Exercício na meia-idade e na velhice reduz risco de demência, aponta estudo
Pesquisa com 4,3 mil pessoas mostra menor risco entre ativos dos 45 aos 88 anos
SAÚDEManter uma rotina de exercícios físicos pode ser decisivo para reduzir o risco de demência, especialmente em duas fases da vida: na meia-idade e na velhice. É o que indica um estudo publicado no JAMA Network Open, que acompanhou cerca de 4,3 mil pessoas ao longo de décadas.
Os pesquisadores observaram que participantes fisicamente mais ativos entre 45 e 88 anos apresentaram menor risco de desenvolver demência. A análise considerou três fases da vida: dos 26 aos 44 anos, dos 45 aos 64 e dos 65 aos 88 anos, com base em dados do tradicional Framingham Heart Study, iniciado em 1948 nos Estados Unidos.
Para a geriatra Claudia Suemoto, professora da Faculdade de Medicina da USP e diretora do banco de cérebros da universidade, a meia-idade é possivelmente o momento mais estratégico para prevenir a doença. Segundo ela, o estudo também chama atenção por mostrar que continuar ativo na terceira idade segue trazendo benefícios ao cérebro.
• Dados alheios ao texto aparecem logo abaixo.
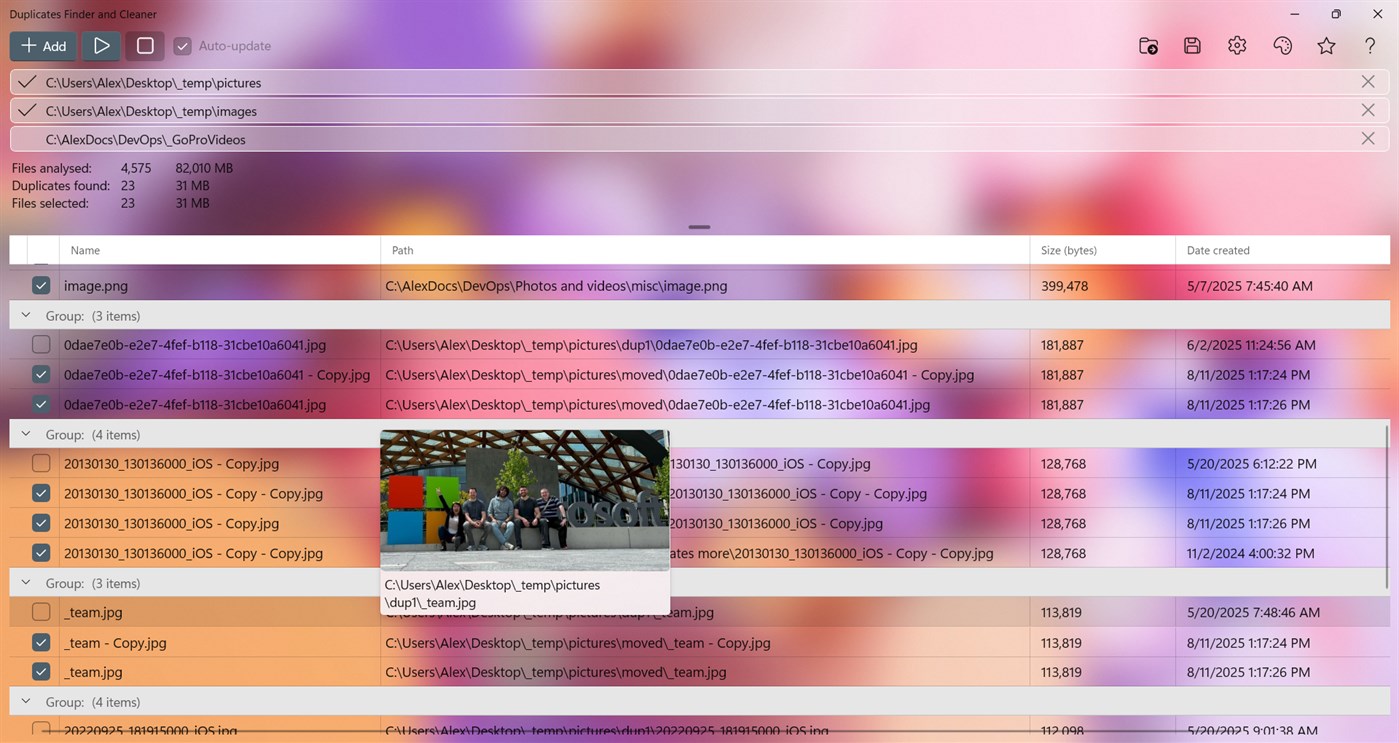Click the Add button to include a folder
The height and width of the screenshot is (743, 1399).
tap(43, 45)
A redução do risco foi observada de forma específica em relação à doença de Alzheimer. No Brasil, cerca de 1,2 milhão de pessoas vivem com a condição, segundo o Ministério da Saúde. As estimativas apontam que o número de casos de demência pode ultrapassar 5 milhões até 2039.
Claudia explica que o exercício contribui para manter a chamada reserva cerebral, conjunto de neurônios e conexões que torna o cérebro mais resistente aos processos neurodegenerativos. Quanto mais estímulos o cérebro recebe, maior tende a ser essa proteção.
O educador físico Daniel Vicentini, coordenador do grupo de atividade física e longevidade da Sociedade Brasileira de Geriatria e Gerontologia, destaca que o exercício não impede totalmente a demência, mas pode adiar seu início e reduzir o impacto funcional. Segundo ele, a vantagem dos mais ativos em comparação aos sedentários é consistente.
Por que a meia-idade é estratégica
Entre os 45 e 64 anos, começam a se acumular fatores como hipertensão, diabetes, obesidade, sedentarismo e depressão, condições que também afetam o cérebro. Por isso, manter hábitos saudáveis nessa fase pode influenciar diretamente a saúde cognitiva nas décadas seguintes.
Já na velhice, mesmo diante de possíveis perdas iniciais, o cérebro mantém capacidade de adaptação. A atividade física melhora a circulação cerebral, o sono, o humor e a interação social, fatores que também contribuem para preservar funções cognitivas.
Efeitos no cérebro
Estudos de neuroimagem já associaram a prática regular de exercícios a maior volume cerebral e à preservação de áreas ligadas à memória e às funções executivas. Segundo Claudia, o exercício estimula ainda a liberação de substâncias neuroprotetoras, como a irisina, molécula ligada à atividade física e estudada por pesquisadores brasileiros por seu possível papel na proteção contra a demência.
A recomendação dos especialistas é combinar exercícios aeróbicos, de força e de equilíbrio. Diretrizes da Organização Mundial da Saúde indicam pelo menos 150 minutos semanais de atividade aeróbica moderada, além de exercícios de fortalecimento muscular.
Para quem é sedentário, a orientação é começar com metas realistas e sustentáveis. Caminhadas, dança ou exercícios simples em casa podem ser alternativas viáveis. O mais importante, segundo os especialistas, é manter a regularidade ao longo dos anos.